Thursday, 17 November 2011

Baked Zucchini and Bacon Cake

This savoury slice can be served hot or cold, as a side dish or with a salad as a main meal. You will need about 3 large bacon rashers for this recipe.

Preparation time: about 35 minutes (excludes baking time)

Serves about 6 as a light meal with a salad.

We use a 20ml tablespoon and 250ml measuring cup for all of our recipes.

550g zucchini
1 medium (about 160g) onion, peeled and finely chopped
130g bacon (after fat and rind has been removed)
75g (1 cup, lightly packed) grated tasty cheddar cheese
112g (3/4 cup) self-raising flour
Salt and pepper, to taste
4 large eggs (we use eggs with a minimum weight of 59g)
83ml (1/3 cup) oil (we use peanut oil but any mild-flavoured oil could be used)
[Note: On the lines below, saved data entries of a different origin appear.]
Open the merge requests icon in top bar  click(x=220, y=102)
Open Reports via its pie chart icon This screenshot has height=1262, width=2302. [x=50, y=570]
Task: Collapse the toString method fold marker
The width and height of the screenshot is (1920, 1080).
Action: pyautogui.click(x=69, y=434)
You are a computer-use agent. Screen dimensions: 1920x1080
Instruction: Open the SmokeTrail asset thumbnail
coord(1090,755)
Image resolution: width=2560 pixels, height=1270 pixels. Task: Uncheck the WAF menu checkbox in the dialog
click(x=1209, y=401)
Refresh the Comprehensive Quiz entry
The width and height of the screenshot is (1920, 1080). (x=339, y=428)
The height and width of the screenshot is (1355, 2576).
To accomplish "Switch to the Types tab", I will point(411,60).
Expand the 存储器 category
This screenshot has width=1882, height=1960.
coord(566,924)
Preheat oven to 180 degrees Celsius (160 degrees Celsius fan-forced). If you are not using a fan-forced oven, adjust the oven rack to the middle of the oven.

Finely chop bacon. Heat a heavy-based nonstick frying pan over medium-high heat. ©

Fry bacon and onion for about six minutes, stirring occasionally, until onion has softened but not browned. Set aside to cool.

Line an 18cm by 28cm baking dish or slice pan with baking paper.

Wash zucchini, remove ends and finely grate. Squeeze handfuls of grated zucchini over sink to remove excess liquid (this prevents the slice from being too wet).

Combine grated zucchini, cooled onion and bacon mixture, cheese, flour, salt and pepper in a large bowl.

Use a fork to beat eggs and oil together in a small bowl. Add egg and oil mixture to the other ingredients and stir to combine.

Pour mixture into baking dish and spread evenly.

Bake for about 45 minutes, or until slice is golden brown and firm to the touch.

Set aside for five to ten minutes before slicing.